C’est connu de tous les spécialistes du foot mondial: l’Afrique est le seul continent majeur en matière de talents sur la planète à n’avoir jamais atteint les demi-finales d’un Mondial. L’Asie est sortie de la liste des cancres de ce classement peu avantageux en 2002, via un parcours historique de la Corée du Sud chez elle.

Cameroun, Sénégal et Ghana ont déjà échoué dans cette compétition aux portes du dernier carré. Malheureusement, au regard des prestations des équipes africaines en phase finale des deux dernières éditions du Mondial, rien n’augure que les ambassadeurs de l’Afrique en 2026 performeront d’une manière exceptionnelle. Non pas parce que le continent noir ne dispose pas de talents émérites, mais tout simplement à cause de l’inefficacité admnistrative des formations africaines.

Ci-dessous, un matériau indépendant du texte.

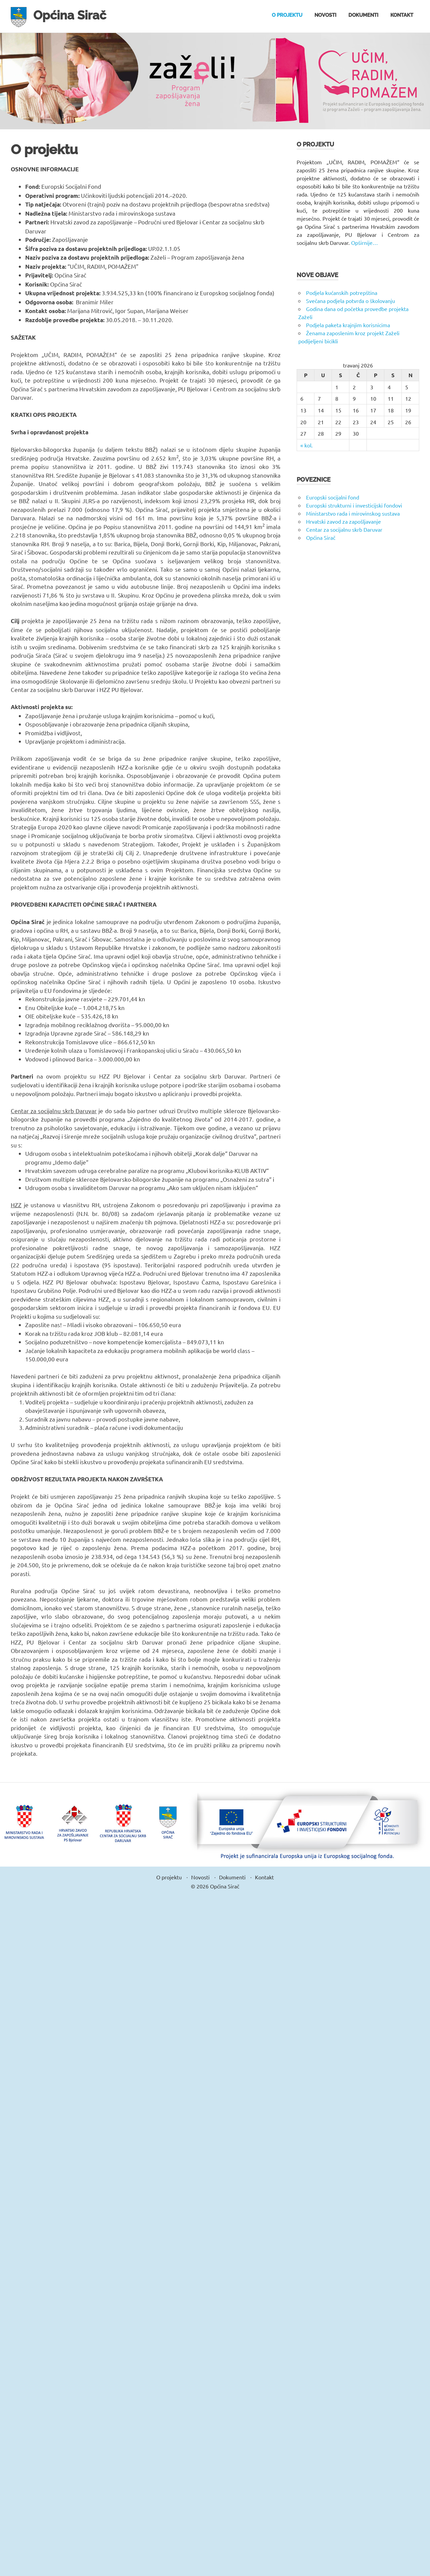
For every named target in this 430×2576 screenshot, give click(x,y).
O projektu (287, 15)
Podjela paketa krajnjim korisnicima (348, 324)
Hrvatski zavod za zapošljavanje (343, 521)
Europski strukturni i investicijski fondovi (354, 505)
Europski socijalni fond (332, 497)
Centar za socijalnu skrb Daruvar (344, 529)
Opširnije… (364, 242)
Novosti (325, 15)
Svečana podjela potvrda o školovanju (350, 300)
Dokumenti (363, 15)
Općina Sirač (71, 15)
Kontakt (401, 15)
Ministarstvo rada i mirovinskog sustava (353, 513)
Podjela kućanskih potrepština (341, 292)
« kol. (306, 445)
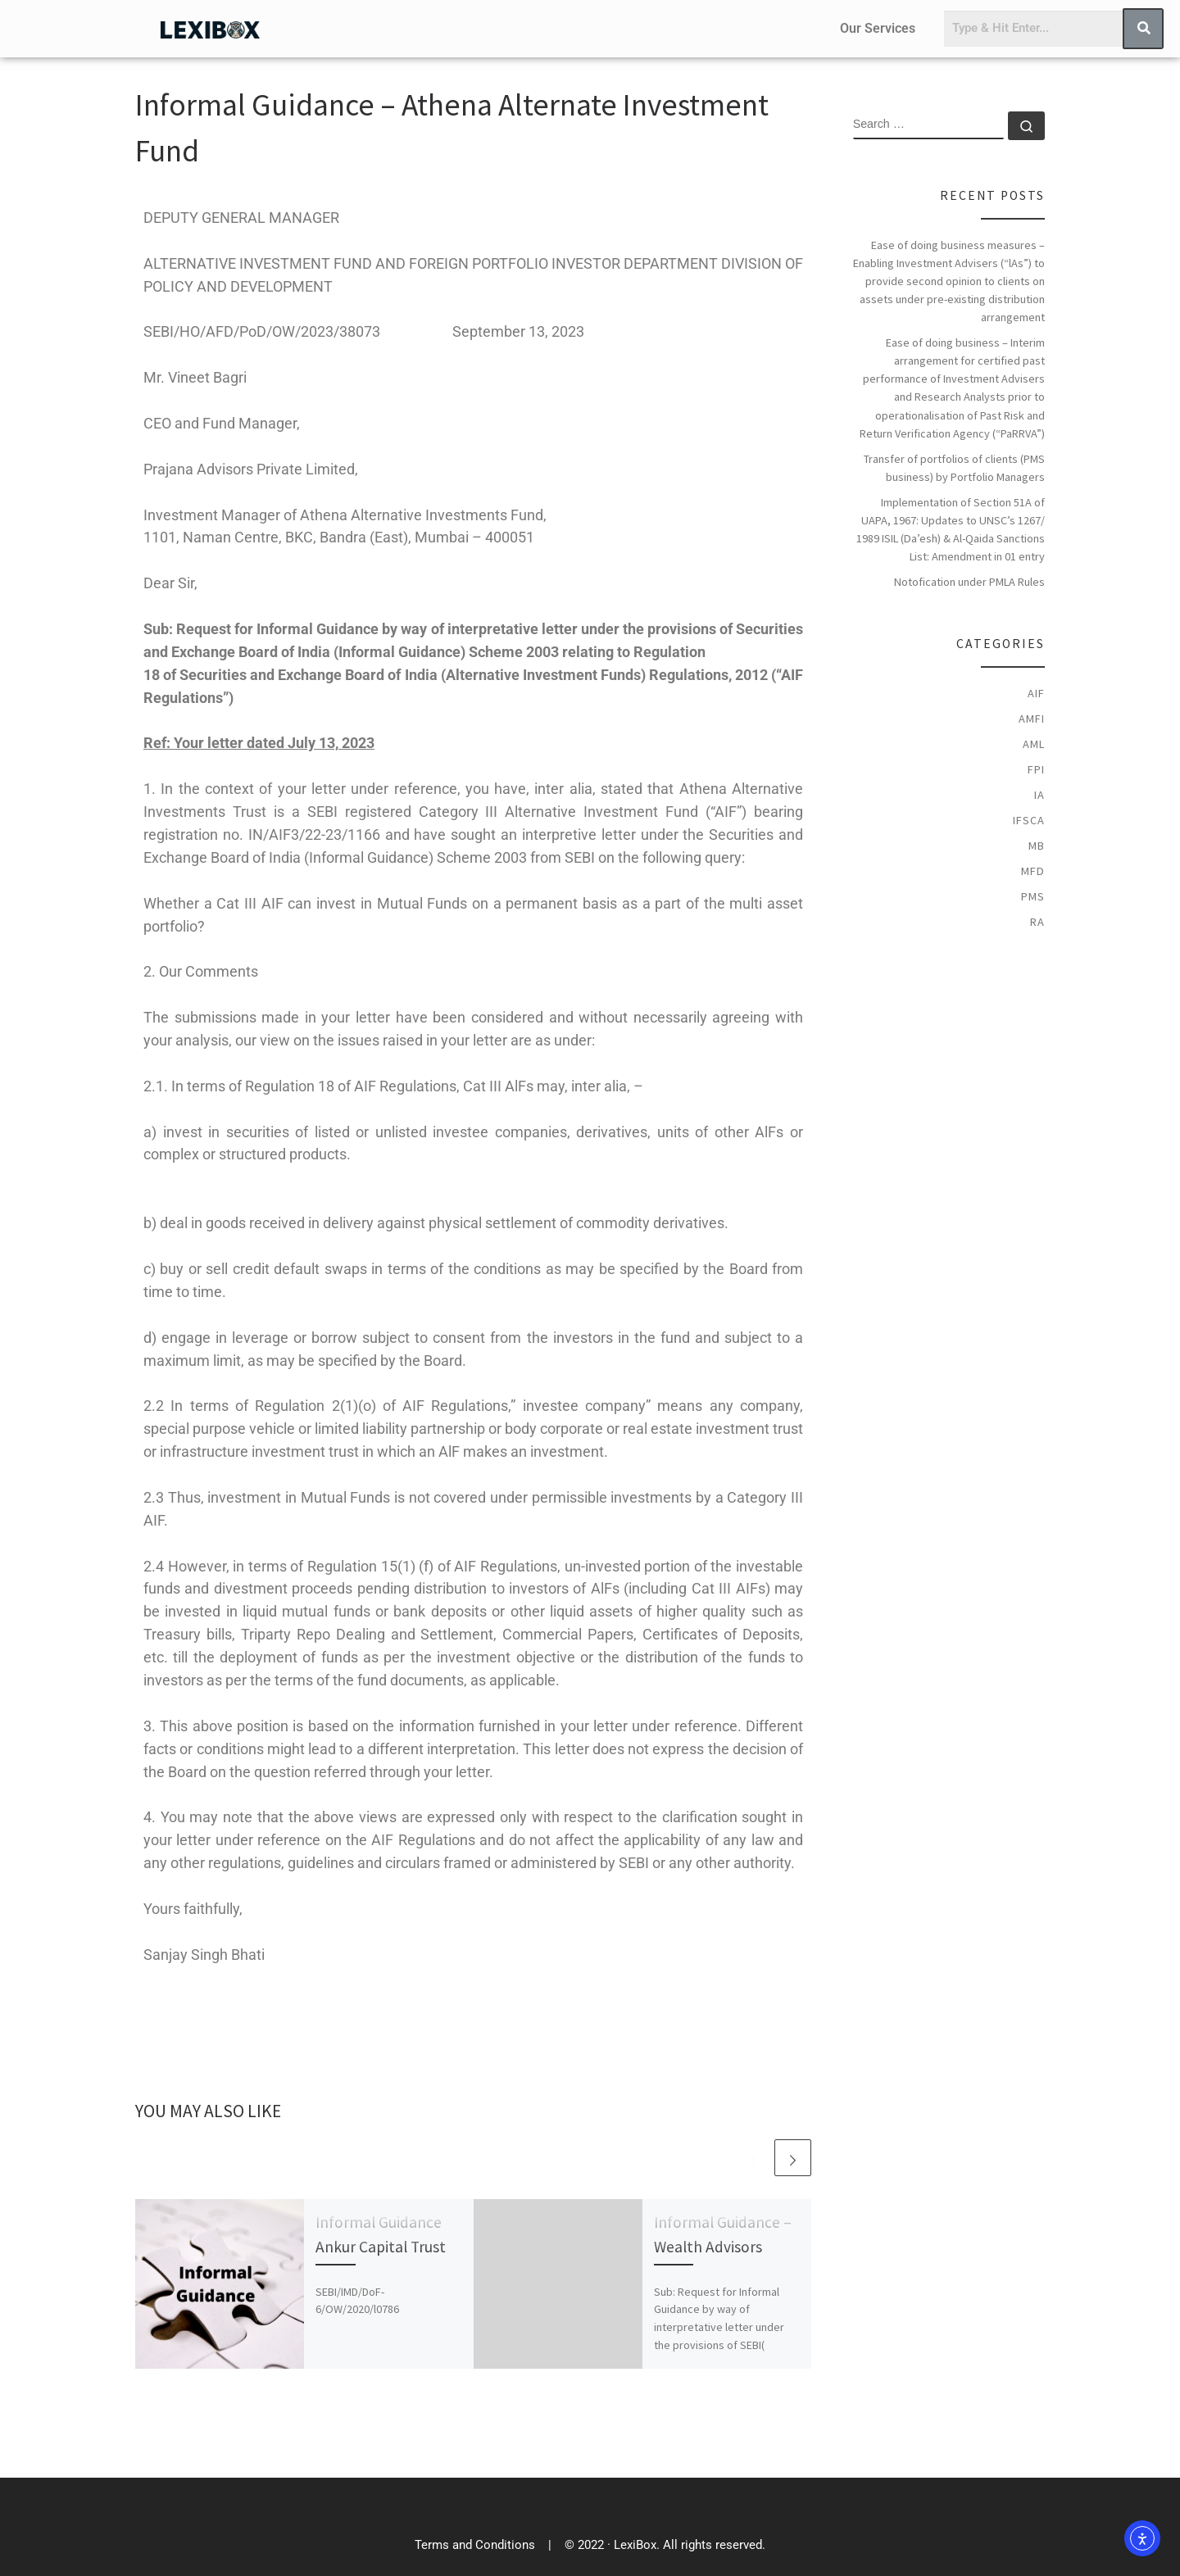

Dans un tel contexte, passer de 5 à 9 équipes en 2026 ne devrait pas apporter un début de solution à l’Afrique en la matière, c’est-à-dire accéder enfin au dernier carré d’un Mondial.

Se tirer permanemment des balles dans le pied

A compétences égales dans les championnats de haut niveau en Occident, les mêmes joueurs africains deviennent méconnaissables dès qu’ils sont sollicités pour défendre leurs couleurs nationales. Pourtant, en junior comme chez les cadets, les Africains livrent habituellement des prestations de bon aloi en phase finale d’un Mondial. On a encore souvenance de l’enviable comportement du Ghana face à l’Allemagne (future championne du monde), en phase de poules du Mondial 2014 au Brésil.

Idem pour la sortie de l’Algérie devant les mêmes allemands en huitièmes de finale de la même édition. Deux matches mémorables des Africains dans une Coupe du monde, mais en réalité deux feux de paille qui cachent les océans des incrongruités managériales autour des équipes d’Afrique, sans oublier l’inconstance notoire des joueurs africains eux-mêmes dans ce type de tournoi majeur !

Une posture gauche affichée déjà par les Ghanéens en 2010 en Afrique du Sud, alors même que les portes historiques des demi-finales leur étaient grandement ouvertes, face à une Uruguay fatiguée… Gyan et les siens en avaient décidé autrement. Aidés par le rusé Suarez…A croire qu’un sacre en Coupe du monde est insignifiant aux yeux du joueur africain.

D’autres exemples patents d’inefficacité ces dix dernières années en la matière sont ceux de Didier Yves Tébily Drogba et de Samuel Eto’o. Deux virtuoses du foot africain de la double décennie 2000-2020 qui s’achève, mais qui ont péché et peiné avec leurs sélections en tournoi final du Mondial, la faute à une atmosphère excécrable qui a souvent régné autour d’eux, même si ces deux génies ne sont pas eux-mêmes exempts de tout reproche comportemental.

Ce tableau déjà sombri est davantage noirci par le constat selon lequel les équipes africaines peinent dorénavant à dominer en Coupe du monde, même les équipes d’Amérique du nord et asiatiques !!

Sans une refonte urgente de l’organisation et du management des sélections africaines d’ici la fin de la décennie en cours (2020), le sort des ambassadeurs de l’Afrique au Mondial 2026 est presque scellé. A moins que les rendez-vous de 2018 en Russie et 2022 au Qatar ne soient l’occasion d’une mue spectaculaire pour le football d’un continent et d’un milliard de passionnés redoutables.